A dynamic pretty-printer that will syntax highlight different python entities.

Rarely used on its own, see basic_repr().

Expand source code
def color_repr(entity: Any) -> str:
    """
    A dynamic pretty-printer that will syntax highlight different python
    entities.

    Rarely used on its own, see `datatap.utils.basic_repr`.
    """
    if entity is None:
        return f"{_ansi['orange']}None{_ansi['clear']}"
    if isinstance(entity, str):
        return f"{_ansi['cyan']}\"{_ansi['green']}{entity}{_ansi['clear']}{_ansi['cyan']}\"{_ansi['clear']}"
    if isinstance(entity, (int, float)):
        return f"{_ansi['orange']}{entity}{_ansi['clear']}"
    if isinstance(entity, (list, tuple)):
        entity_list = cast(Union[List[Any], Tuple[Any]], entity)
        return (
            f"{_ansi['cyan']}{'[' if type(entity_list) == list else '('}" +
                f"{_ansi['cyan']},{_ansi['clear']} ".join([color_repr(e) for e in entity_list]) +
            f"{_ansi['cyan']}{']' if type(entity_list) == list else ')'}"
        )
    if isinstance(entity, dict):
        entity_dict = cast(Dict[Any, Any], entity)
        return (
            f"{_ansi['cyan']}{{" +
                f"{_ansi['cyan']},{_ansi['clear']} ".join([
                    f"{color_repr(key)}{_ansi['cyan']}: {color_repr(value)}"
                    for key, value in entity_dict.items()
                ]) +
            f"{_ansi['cyan']}}}"
        )
    return repr(entity)
def force_pretty_print()

By default, this library only uses pretty-printing when it's in an interactive environment (terminal, python shell, etc.). However, there are a few cases when pretty-printing is desired in a non-interactive environment, such as when running under Jupyter. Calling this function once will ensure all future prints will be pretty.

Expand source code
def force_pretty_print():
    """
    By default, this library only uses pretty-printing when it's in an
    interactive environment (terminal, python shell, etc.). However, there are a
    few cases when pretty-printing is desired in a non-interactive environment,
    such as when running under Jupyter. Calling this function once will ensure
    all future prints will be pretty.
    """
    global pretty_print
    pretty_print = True
def pprint(fmt: str, *args: Any, print_args: Dict[str, Any] = {}, **kwargs: Any) ‑> None

Pretty printer. The first argument is a format string, and the remaining arguments are the values for the string. Additionally, the format string can access a number of ansi escape codes such as colors, clear, prev, and start.

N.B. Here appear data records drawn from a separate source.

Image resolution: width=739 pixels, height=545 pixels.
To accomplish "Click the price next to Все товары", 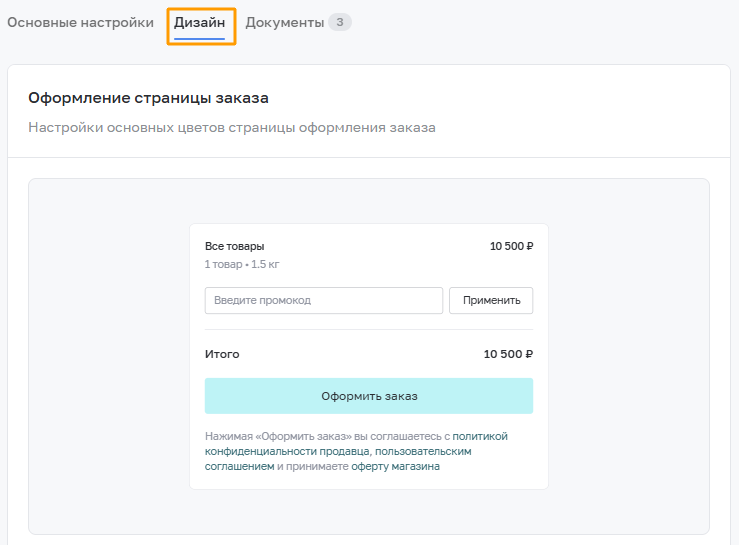I will click(511, 246).
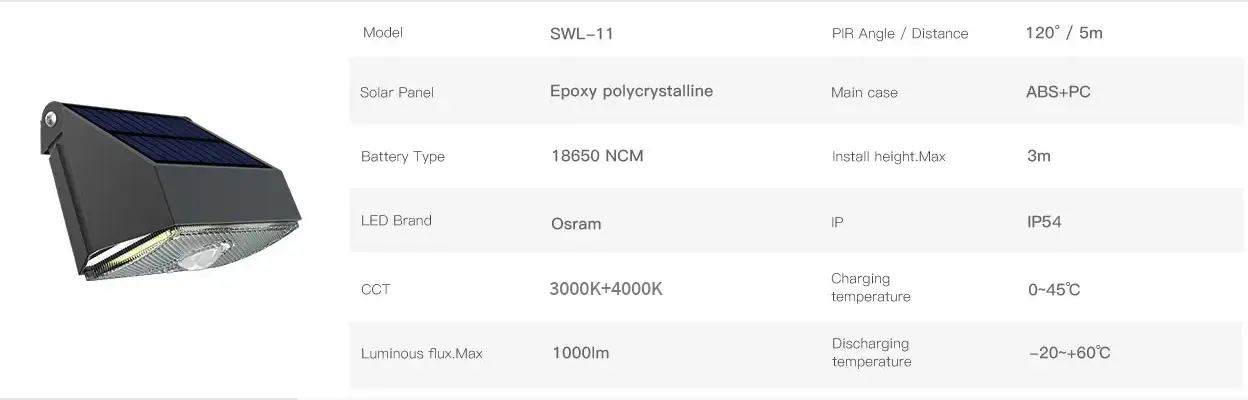Select the 120° / 5m PIR value
The width and height of the screenshot is (1248, 400).
(x=1064, y=32)
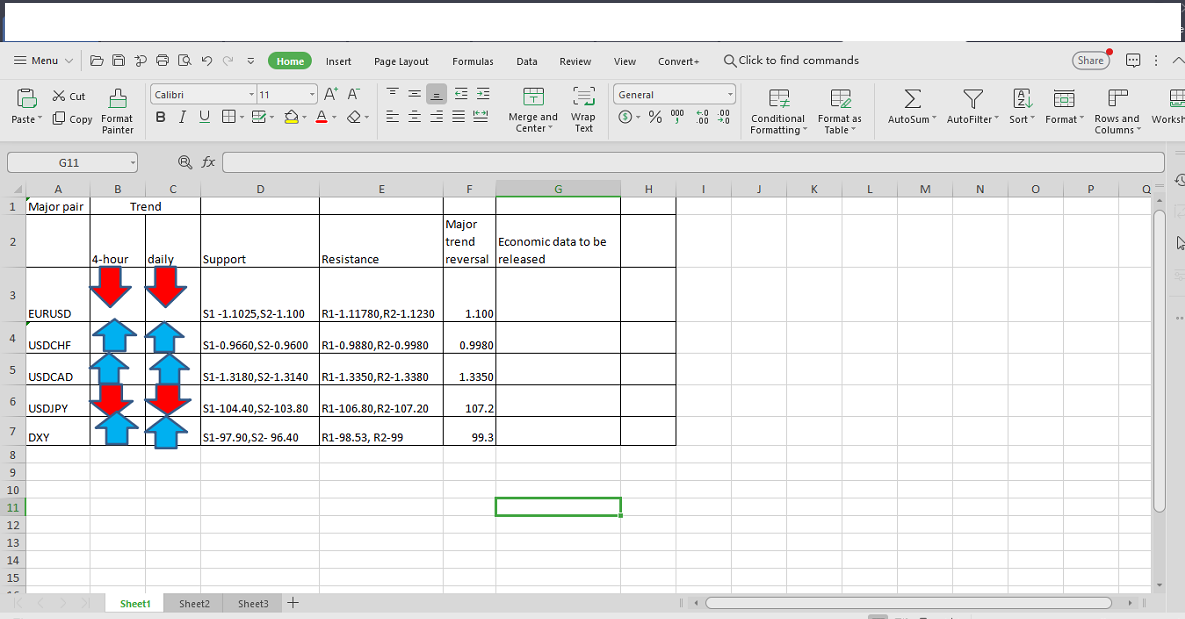Image resolution: width=1185 pixels, height=619 pixels.
Task: Click the Name Box showing G11
Action: coord(68,162)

pprint("{prev}Progress: {orange}{i}{clear}/{total}, i=i, total=total)
Expand source code
def pprint(fmt: str, *args: Any, print_args: Dict[str, Any] = {}, **kwargs: Any) -> None:
    """
    Pretty printer. The first argument is a format string, and the remaining
    arguments are the values for the string. Additionally, the format string
    can access a number of ansi escape codes such as colors, `clear`, `prev`,
    and `start`.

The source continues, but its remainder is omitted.